TASK SET
(A) Answer these questions from the blog post on couple therapy:
(i) What kind of animals does the post say we basically are?
(ii) Which approach to couple therapy does the post discuss?
(iii) According to the post, what does a couple's "system" have?
(B) List everything the blog post on couple therapy says a therapist can help do when a couple reaches a boiling point.
(C) Go on with the blog post on couple therapy from its last sentence.

DOCUMENT EXTRACT
=====

My blog has often focused on character types and I am sure many of you have recognized aspects of these types in yourself and others you know. Those of you residing in couple hood may recognize characteristics in your mate as well. Or, maybe you don’t recognize your own character flaws, but recognize your mate’s problems with greater ease. That happens too; it is easier to see and be critical of our mate than look at our own contribution to the problems. It is quite challenging to live with another person day in and day out, as we are confronted with our own discomfort, disappointment, and even despair, and become chronically annoyed, irritable and resentful. We grapple with wanting things to be other than they are and that is the human condition. “If only he (or she) was like this or like that I would feel better.” And sometimes that is true too. Yet the comforts of companionship, familiarity, and shared experiences over time are intrinsically so valuable that it helps us get through obstacles that at times seem insurmountable. The longing to be bonded with another is a primitive need as we are basically social animals. That said, couples do struggle and reach boiling points when they can’t get back or forward to a stable place of harmony and safety with each other. It is at those times that a therapist can help illuminate, clarify, clear the logjam and help create permanent ways out.
There are various approaches to couple’s therapy. This post will discuss character analytic couple therapy, which clarifies how life-long character patterns create difficulty in relationship. As each character type engages from its chronic defensive positions, a couple’s dynamic is created. So understanding each character’s propensities helps a couple to understand their dynamics – as a couple’s ’system‘ has a life of its own.
Let’s look at a fictionalized couple.

=====

MATERIAL PROVIDED
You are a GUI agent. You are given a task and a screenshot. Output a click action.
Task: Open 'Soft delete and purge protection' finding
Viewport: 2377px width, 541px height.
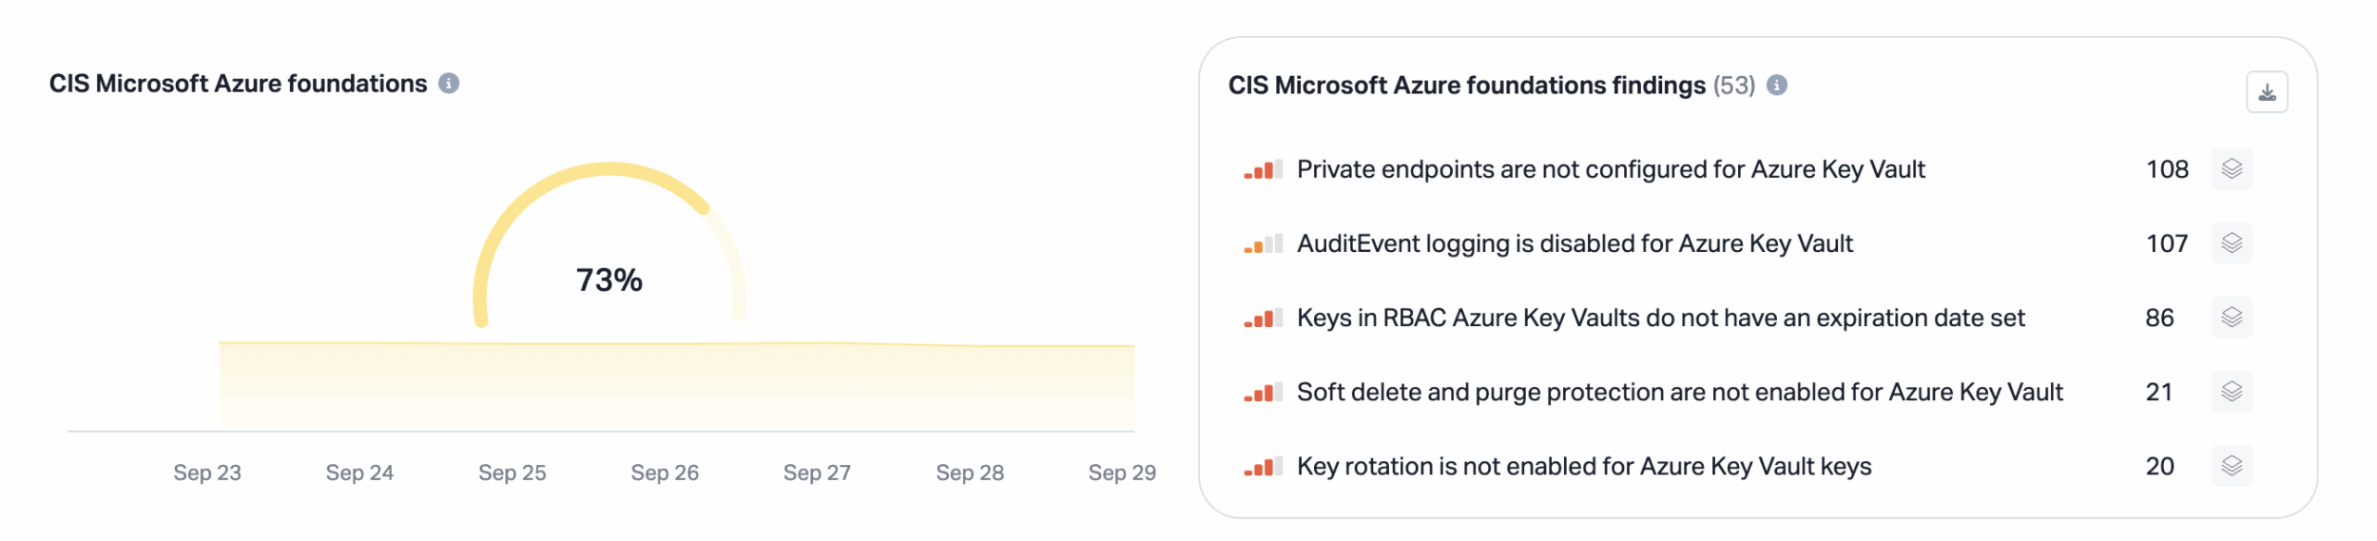1679,392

=====

ANSWERS
(A)
(i) Social animals.
(ii) Character analytic couple therapy.
(iii) A life of its own.

(B)
- Illuminate
- Clarify
- Clear the logjam
- Help create permanent ways out

(C)
George is a high functioning Schizoid character type, meaning he is introverted, mostly comfortable being on his own, and is at ease when he is deeply connecting to his inner life of thoughts and fantasies. He works as an engineer at a tech company. He finds himself exhausted by too much conversation and is often quiet or solitary at social events. George appreciates his capacity for self-sufficiency and can appear detached from his relationships. He withdraws easily under stress as his introverted style provides solace. His emotional capacity is thin at times due to losing contact with his feelings.
George is married to Sara, a phallic Narcissist who enjoys socializing and holding court within her world. Narcissists tend to like being center stage and can be manipulative in order to keep that position. They do not empathize with others well and demand perfect mirroring.
Sara was attracted to George’s depth and intellect, feeling safe and relieved with his quiet dependability. She found his secretive intensity appealing, as she is the opposite: an outgoing, controlling type who can easily demand that the outer world comply with her needs. He liked her magnetic, vivacious nature and her flamboyant style. Both are successful in their autonomous functioning in their careers, yet are distressed with their increasing feelings of alienation in their relationship.
Sara, a coach and consultant, is upset that George isn’t stepping up to participate with her at social events as she wants him to engage in the activities. She also craves more liveliness, emotionality and connectedness. She pushes him, makes demands and tries to control him with angry, critical outbursts. On the other hand, Sara usually rejects his sexual entreaties and has become less interested in sexual contact.
George feels violated by her intrusiveness, control, demandingness, and critical style. He retreats more and more into his inner world and is stubborn, antagonistic and unreachable. He becomes distant as she becomes more verbal and demonstrative. They are each locked in their character patterns: domination and retreat. As they repeat this pattern, Sara and George become more desperate inside as each depends on the other for intimate, emotional fulfillment that is not forthcoming. Neither is able to find their way back to a sense of trust, safety and contentment in their marriage.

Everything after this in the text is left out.